**** RECORDS SHOWN

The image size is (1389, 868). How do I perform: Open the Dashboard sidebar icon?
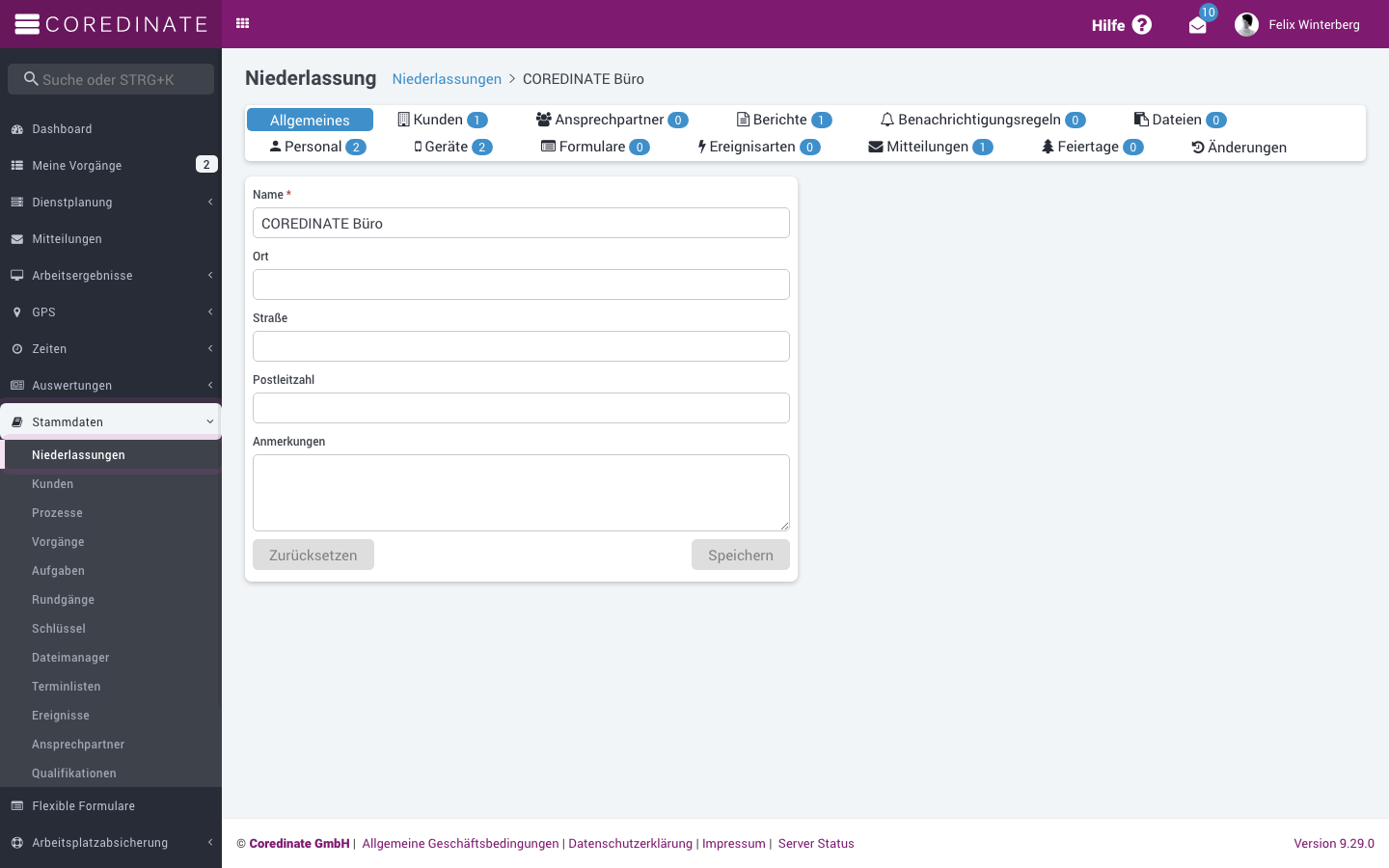(x=17, y=129)
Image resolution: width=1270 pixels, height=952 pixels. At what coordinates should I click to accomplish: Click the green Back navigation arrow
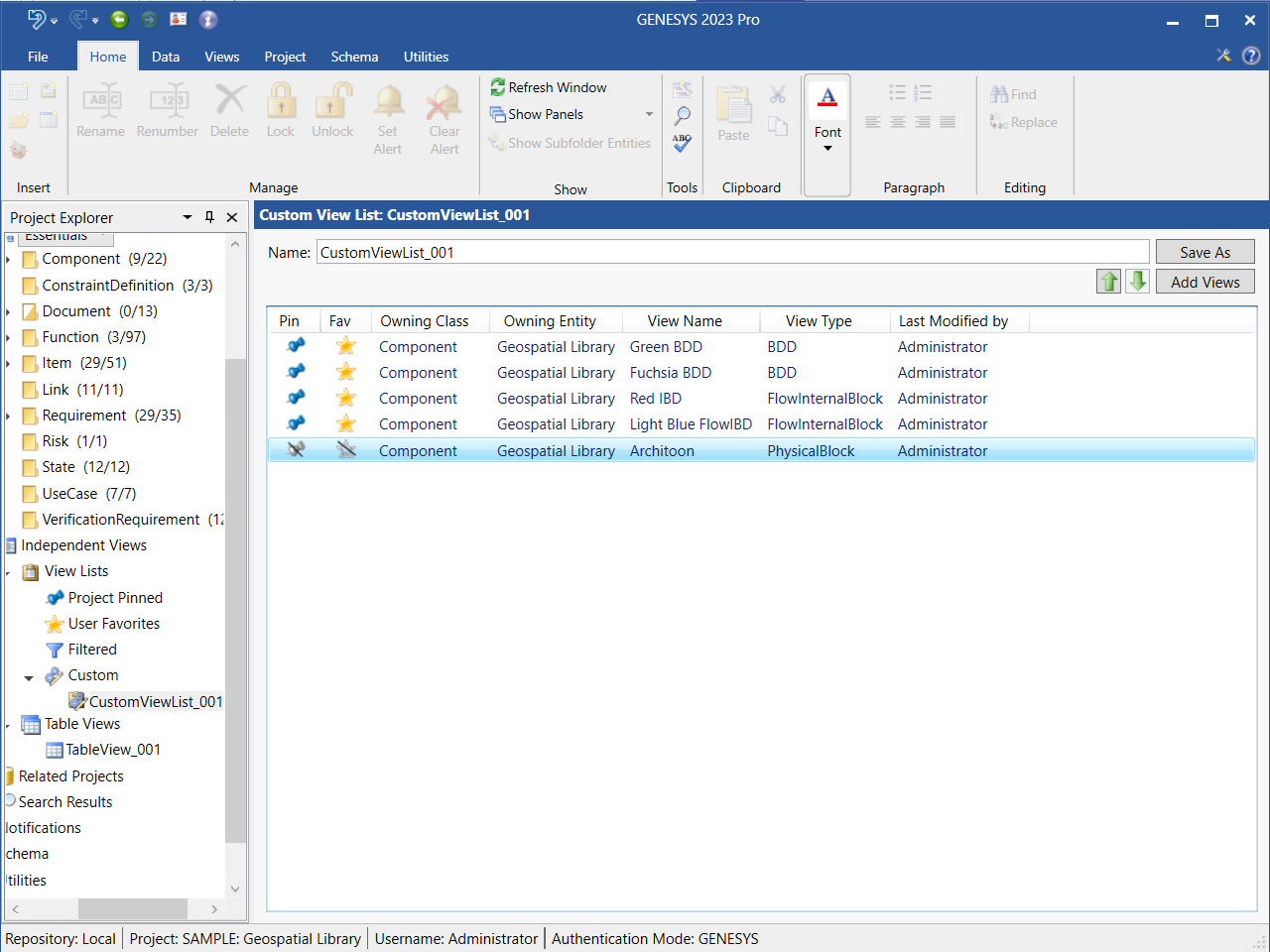click(119, 19)
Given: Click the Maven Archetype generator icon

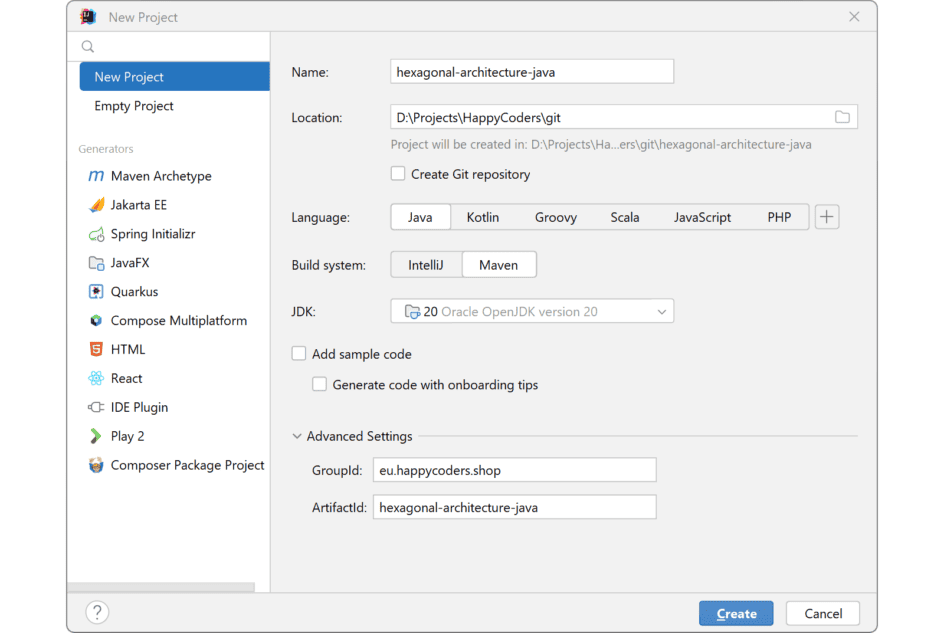Looking at the screenshot, I should click(x=96, y=176).
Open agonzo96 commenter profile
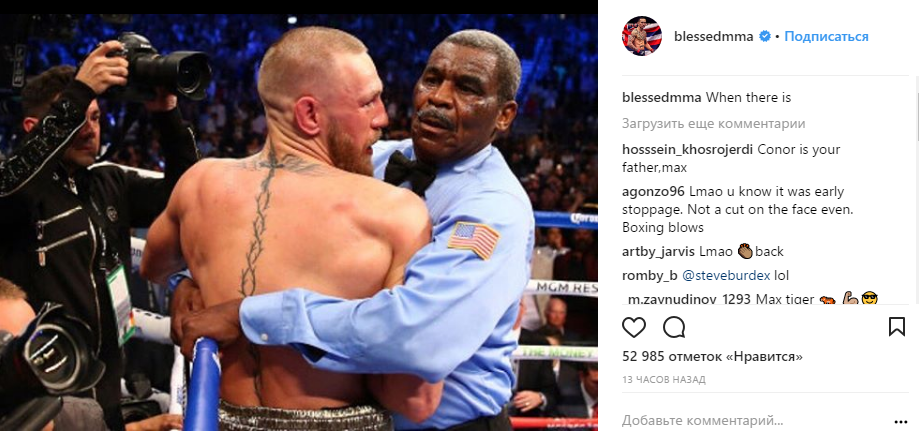Viewport: 919px width, 431px height. [653, 192]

********

ACTION ITEM: The output must start at the line holding "Given: Click the", end at the last line of the listing above, and show each line exactly; please omit all pictures.

RESPONSE FOR THIS EXERCISE:
Given: Click the Maven Archetype generator icon

Looking at the screenshot, I should click(x=96, y=176).
Open agonzo96 commenter profile
Viewport: 919px width, 431px height. [653, 192]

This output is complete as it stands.